En esas horas, era tan bondadosa con los niños que muchas veces los familiares bromeaban:
— Lucilia trata tan bien a sus hijos cuando están enfermos que no tienen ganas
de curarse.
SDL_casamientoA este conmovedor procedimiento sabía unir también otro auxilio: la exigencia en el cumplimiento de los preceptos médicos.
En determinados momentos del día entraba con el termómetro, a fin de tomarle la temperatura al joven enfermo. Por más que éste afirmase que ya estaba bien, para poder salir de la cama, doña Lucilia le colocaba la pequeña barra de vidrio bajo el brazo y, después de unos escasos minutos contados por el reloj, que parecían una eternidad al pequeño, recogía el instrumento y se acercaba a la ventana para verlo mejor. Llegaba el momento de oír el veredicto de los labios maternos, que no raramente era de condenación: la terrible columnita de mercurio había subido hasta 38 grados o más. A veces él se impacientaba, y doña Lucilia, con todo su afecto, intentaba calmarlo explicándole las razones por las cuales debería estar más tiempo en la cama. Cuando ella salía del cuarto, el ánimo del niño estaba de nuevo serenado.
Doña Lucilia notaba que sobre todo Plinio se enfadaba mucho con esa rutina: “Si no me pusiese tantas veces el termómetro, la fiebre no subiría así…”, pensaba el niño. Para evitarle ese pequeño sufrimiento, su madre se limitaba, en algunas ocasiones, a ponerle su refrescante mano en la cabeza.
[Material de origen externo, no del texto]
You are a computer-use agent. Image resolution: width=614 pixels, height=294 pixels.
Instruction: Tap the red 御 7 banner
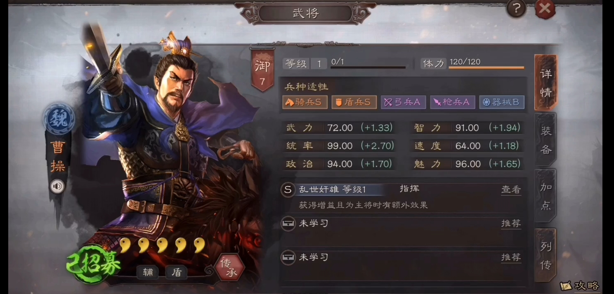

Al menos no tendría la desagradable sensación de que el termómetro prolongaba su enfermedad. Y si ni por eso bajaba la fiebre, algo que en él antes hervía se apaciguaba. Ese efecto se acentuaba cuando, en un tono de voz propio a inspirar confianza, su madre le recomendaba un poco más de paciencia, pues el poquito de temperatura febril terminaría por bajar.
Al desaparecer los síntomas de la enfermedad, doña Lucilia tampoco exageraba la alegría, limitándose a decir:
— Bueno, hijo mío, ya te puedes levantar.
Ayudaba al niño a salir alegremente de la cama, pero sin manifestarse demasiado contenta por recelo de que los excesos pudiesen llevarlos a imprudencias.
Constituía éste otro procedimiento en el cual el equilibrio entre el dolor y la alegría era dosificado con sabiduría e inculcado en el alma de sus hijos de forma didáctica.